Colombo – Sri Lanka is taking significant steps to counter low mangrove cover, currently equal to 0.3 per cent of the country’s landmass. This is crucial because lack of coverage increases the risks associated with climate change and natural disasters such as storm surges and tsunamis.
In light of the situation, the Wildlife and Nature Protection Society (WNPS), the main scientific partner of the Department of Wildlife Conservation’s (DWC), and other partners are advancing innovative restoration efforts to address this urgent environmental challenge while enhancing ecosystem resilience.

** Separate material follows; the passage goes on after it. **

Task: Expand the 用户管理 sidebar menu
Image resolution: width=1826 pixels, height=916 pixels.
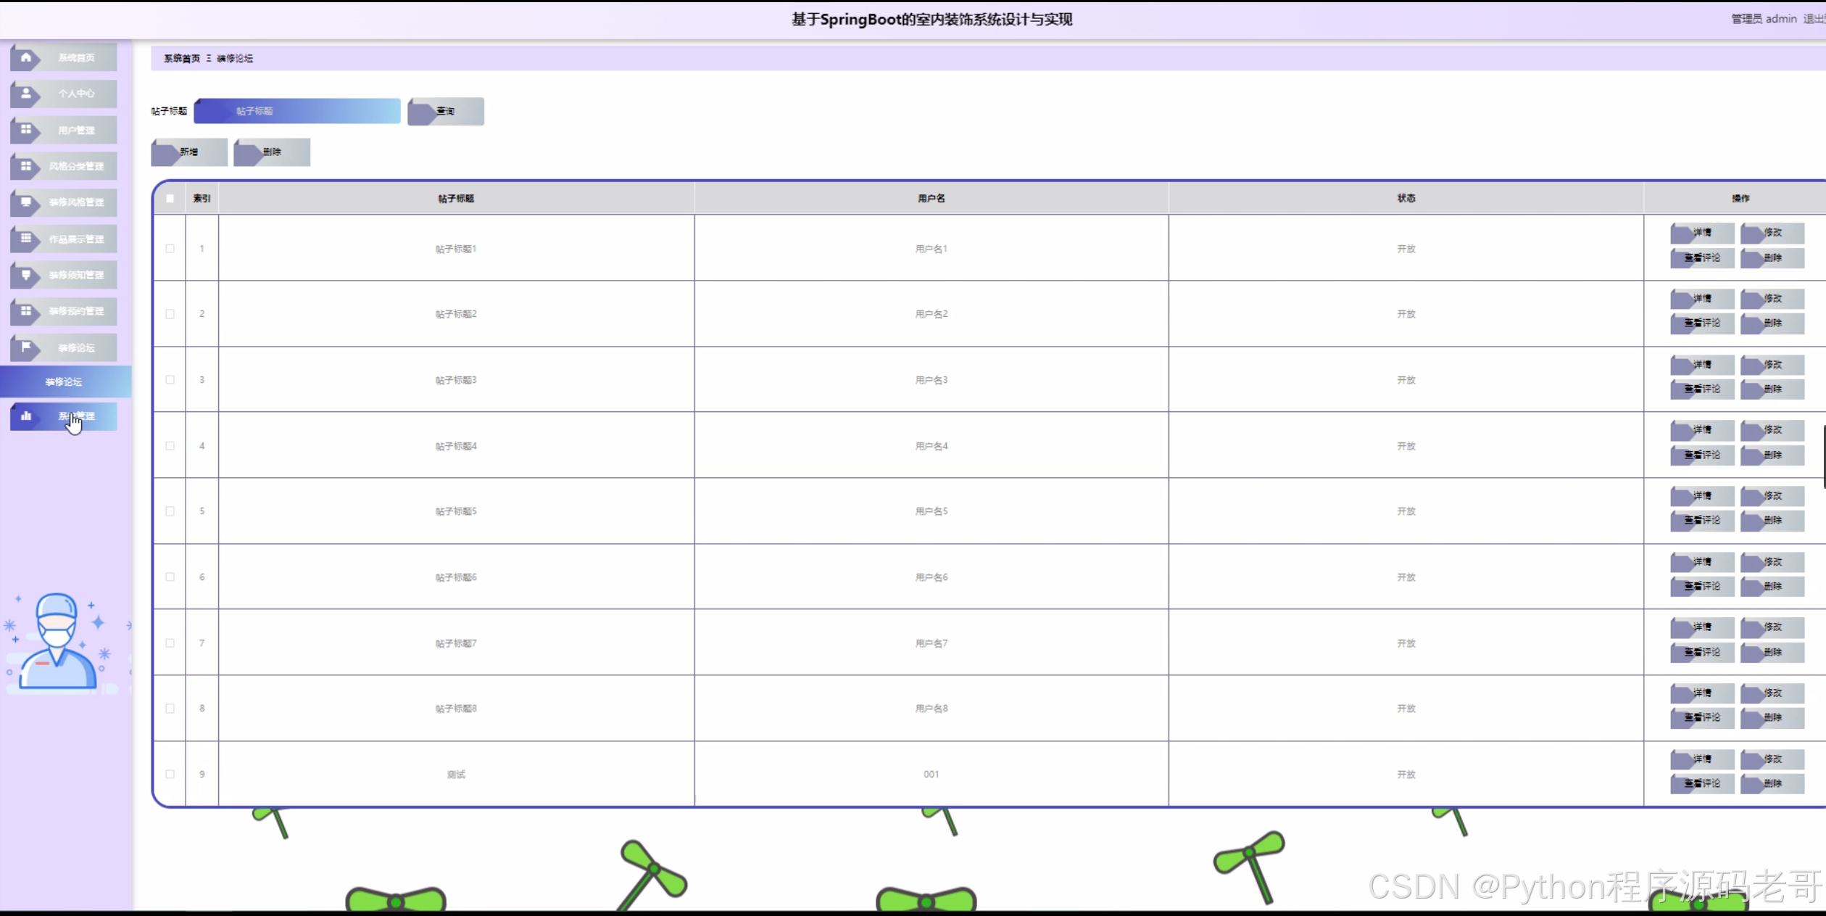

Recognised as a World Restoration Flagship, the initiative is eligible for UN for technical and financial assistance aimed at restoring 10,000 hectares of mangroves by 2030. Their intricate root systems are attractive to fish and other organisms seeking nurseries, food, and shelter.
The necessity for the ecosystem’s mitigating effect was highlighted by the 2004 tsunami in Sri Lanka. Now scholars and environmentalists are calling for increased protection measures and sustainable practices to restore and preserve the country’s crucial “blue forests”, which is how Sri Lanka’s mangrove forests are frequently referred to.
If timely and effective action is not taken, the consequences for Sri Lanka’s environment, coastal communities, and climate change resilience could be critical.
The Anawilundawa Accelerated Natural Mangrove (ANRM) project was a groundbreaking endeavour for biodiversity restoration initiative launched last year on World Seagrass Day (1 March) to rehabilitate mangroves located between Chilaw and Puttalam in the Anawilundawa Ramsar Wetland Sanctuary (North Western Province), an area of 1,397 hectares.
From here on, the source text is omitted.